START Text for analysis

Ever since their discovery, carbon nanotubes (CNTs) have been considered the ultimate additive to improve the mechanical properties of structural ceramics, such as aluminum oxide, silicon nitride and zirconium dioxide. Yet despite the remarkable strength and stiffness of CNTs, many studies have reported only marginal improvements or even the degradation of mechanical properties after these super-materials were added. Indeed, the ability of CNTs to directly reinforce a ceramic material has been strongly questioned and debated in the last ten years.
So what’s going on? In a review paper published in the journal Science and Technology of Advanced Materials, researchers at the National Institute for Materials Science in Japan explore what is preventing the reinforcing ability of CNTs from being exploited in a ceramic matrix.
The researchers list three fundamental questions, which must be addressed in order to examine and understand the direct reinforcing ability and mechanism of CNTs in a ceramic matrix:
1. Does the intrinsic load-bearing ability of CNTs change when embedded in a ceramic host matrix?
2. When there is an intimate atomic-level interface without any chemical reaction with the matrix, could one expect any load transfer to the CNTs?
3. Can CNTs – which are nanoscale and flexible – improve the mechanical properties of the matrix at the macroscale when individually, intimately and uniformly dispersed? If so, how?

END Text for analysis
START Extracted information

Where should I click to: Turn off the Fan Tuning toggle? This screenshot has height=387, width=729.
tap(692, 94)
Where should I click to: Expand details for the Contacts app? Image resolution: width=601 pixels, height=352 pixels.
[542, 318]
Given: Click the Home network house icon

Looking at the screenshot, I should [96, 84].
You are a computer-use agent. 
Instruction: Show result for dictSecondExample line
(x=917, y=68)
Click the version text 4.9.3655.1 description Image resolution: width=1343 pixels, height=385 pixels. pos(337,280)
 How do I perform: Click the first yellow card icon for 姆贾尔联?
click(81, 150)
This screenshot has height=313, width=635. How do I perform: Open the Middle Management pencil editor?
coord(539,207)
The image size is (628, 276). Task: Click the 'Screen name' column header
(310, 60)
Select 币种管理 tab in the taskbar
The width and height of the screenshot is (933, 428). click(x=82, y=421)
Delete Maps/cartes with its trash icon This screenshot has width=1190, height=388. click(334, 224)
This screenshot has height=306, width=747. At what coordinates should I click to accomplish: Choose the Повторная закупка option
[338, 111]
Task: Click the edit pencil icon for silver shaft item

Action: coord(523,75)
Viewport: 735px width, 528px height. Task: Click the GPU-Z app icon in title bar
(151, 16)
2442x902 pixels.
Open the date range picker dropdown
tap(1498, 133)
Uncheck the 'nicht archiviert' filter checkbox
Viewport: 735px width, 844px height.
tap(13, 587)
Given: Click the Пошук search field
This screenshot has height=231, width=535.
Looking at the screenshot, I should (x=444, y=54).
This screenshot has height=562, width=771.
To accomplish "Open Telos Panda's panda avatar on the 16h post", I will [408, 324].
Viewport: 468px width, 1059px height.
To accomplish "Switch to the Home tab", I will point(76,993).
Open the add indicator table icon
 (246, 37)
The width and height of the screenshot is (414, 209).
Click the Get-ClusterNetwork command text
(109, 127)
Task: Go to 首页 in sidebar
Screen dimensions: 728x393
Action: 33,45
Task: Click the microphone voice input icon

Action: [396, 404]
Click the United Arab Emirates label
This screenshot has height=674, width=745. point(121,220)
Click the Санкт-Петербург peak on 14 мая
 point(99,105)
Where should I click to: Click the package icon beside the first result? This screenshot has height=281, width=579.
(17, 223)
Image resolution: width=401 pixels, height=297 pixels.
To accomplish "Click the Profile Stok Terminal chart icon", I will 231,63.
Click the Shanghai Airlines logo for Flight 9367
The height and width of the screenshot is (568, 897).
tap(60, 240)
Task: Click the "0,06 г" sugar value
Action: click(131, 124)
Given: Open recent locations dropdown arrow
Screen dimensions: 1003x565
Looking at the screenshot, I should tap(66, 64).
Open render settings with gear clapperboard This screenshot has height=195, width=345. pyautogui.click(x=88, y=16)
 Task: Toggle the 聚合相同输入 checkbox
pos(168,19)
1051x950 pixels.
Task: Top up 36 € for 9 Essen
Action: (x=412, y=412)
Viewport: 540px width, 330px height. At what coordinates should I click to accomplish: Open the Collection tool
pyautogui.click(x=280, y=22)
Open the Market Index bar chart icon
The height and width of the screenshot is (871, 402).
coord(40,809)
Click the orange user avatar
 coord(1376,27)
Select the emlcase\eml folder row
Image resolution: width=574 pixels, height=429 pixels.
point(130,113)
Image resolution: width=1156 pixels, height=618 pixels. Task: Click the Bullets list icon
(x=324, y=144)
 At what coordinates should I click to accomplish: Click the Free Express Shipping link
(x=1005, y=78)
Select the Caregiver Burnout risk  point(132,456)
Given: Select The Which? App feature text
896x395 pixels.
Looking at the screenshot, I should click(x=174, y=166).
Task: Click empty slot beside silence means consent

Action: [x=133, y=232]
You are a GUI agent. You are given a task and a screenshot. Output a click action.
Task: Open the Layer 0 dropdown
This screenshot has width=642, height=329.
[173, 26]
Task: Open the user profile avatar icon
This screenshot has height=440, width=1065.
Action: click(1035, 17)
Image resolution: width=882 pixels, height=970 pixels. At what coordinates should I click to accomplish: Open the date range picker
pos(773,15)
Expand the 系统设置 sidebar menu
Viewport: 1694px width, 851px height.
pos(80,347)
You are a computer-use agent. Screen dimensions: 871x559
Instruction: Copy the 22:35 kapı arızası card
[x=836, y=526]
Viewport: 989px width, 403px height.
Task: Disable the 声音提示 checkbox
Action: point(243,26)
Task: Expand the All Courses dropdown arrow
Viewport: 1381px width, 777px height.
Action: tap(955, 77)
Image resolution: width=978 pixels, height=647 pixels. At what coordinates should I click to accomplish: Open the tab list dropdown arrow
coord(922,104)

END Extracted information

* Study questions:
1) Name every structural ceramic that the text on carbon nanotubes in ceramics gives as an example.
2) According to the text on carbon nanotubes in ceramics, what is the purpose of addressing the researchers' three fundamental questions?
3) Reproduce the part of the carbon nanotube text from "Ever since their" up to and including "a ceramic matrix.".

* Solution list:
1) Aluminum oxide, silicon nitride, and zirconium dioxide.

2) The three questions must be addressed in order to examine and understand the direct reinforcing ability and mechanism of CNTs in a ceramic matrix.

3)
Ever since their discovery, carbon nanotubes (CNTs) have been considered the ultimate additive to improve the mechanical properties of structural ceramics, such as aluminum oxide, silicon nitride and zirconium dioxide. Yet despite the remarkable strength and stiffness of CNTs, many studies have reported only marginal improvements or even the degradation of mechanical properties after these super-materials were added. Indeed, the ability of CNTs to directly reinforce a ceramic material has been strongly questioned and debated in the last ten years.
So what’s going on? In a review paper published in the journal Science and Technology of Advanced Materials, researchers at the National Institute for Materials Science in Japan explore what is preventing the reinforcing ability of CNTs from being exploited in a ceramic matrix.